■ RECORDS SUPPLIED ■
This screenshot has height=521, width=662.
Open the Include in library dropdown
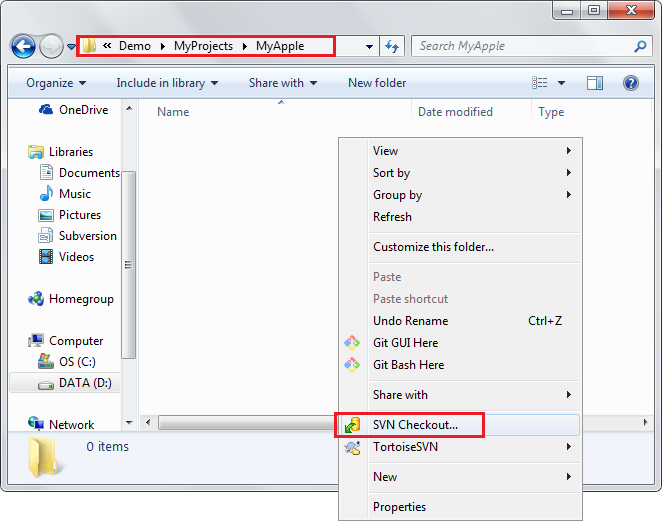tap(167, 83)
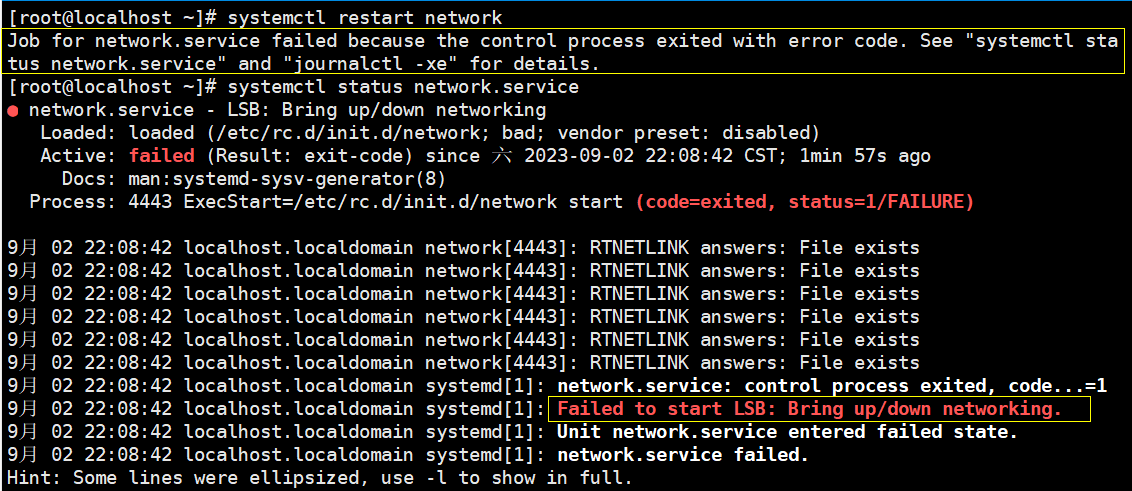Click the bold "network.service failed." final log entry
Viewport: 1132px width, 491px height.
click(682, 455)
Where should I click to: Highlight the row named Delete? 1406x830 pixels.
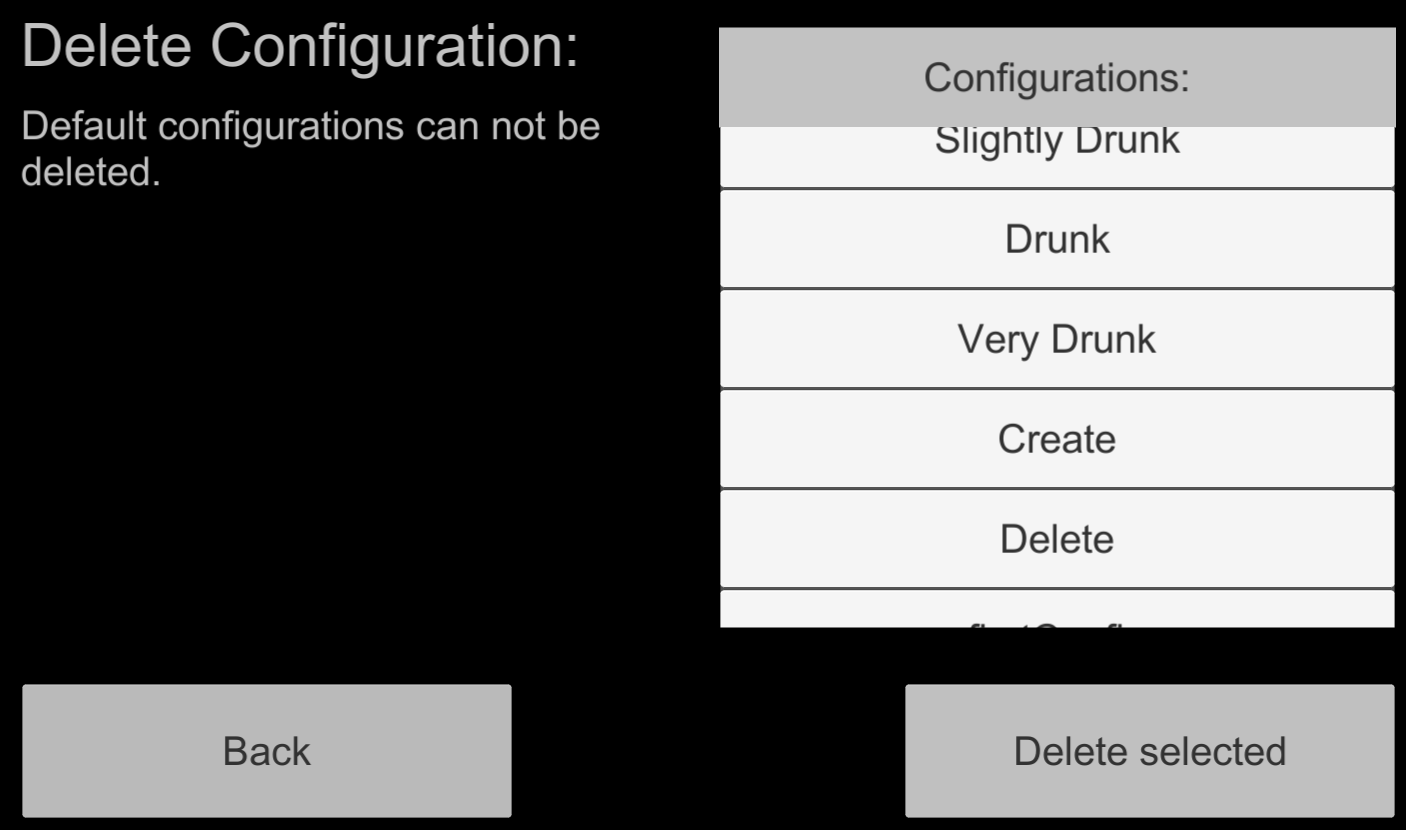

■ WORK ITEM ■
Exact copy, pictures omitted: every line from the one holding "Open the Include in library dropdown" through the last line of the data above, and nothing else.

■ EXERCISE ANSWER ■
Open the Include in library dropdown
tap(167, 83)
Click the bold "network.service failed." final log entry
Viewport: 1132px width, 491px height.
click(682, 455)
Where should I click to: Highlight the row named Delete? 1406x830 pixels.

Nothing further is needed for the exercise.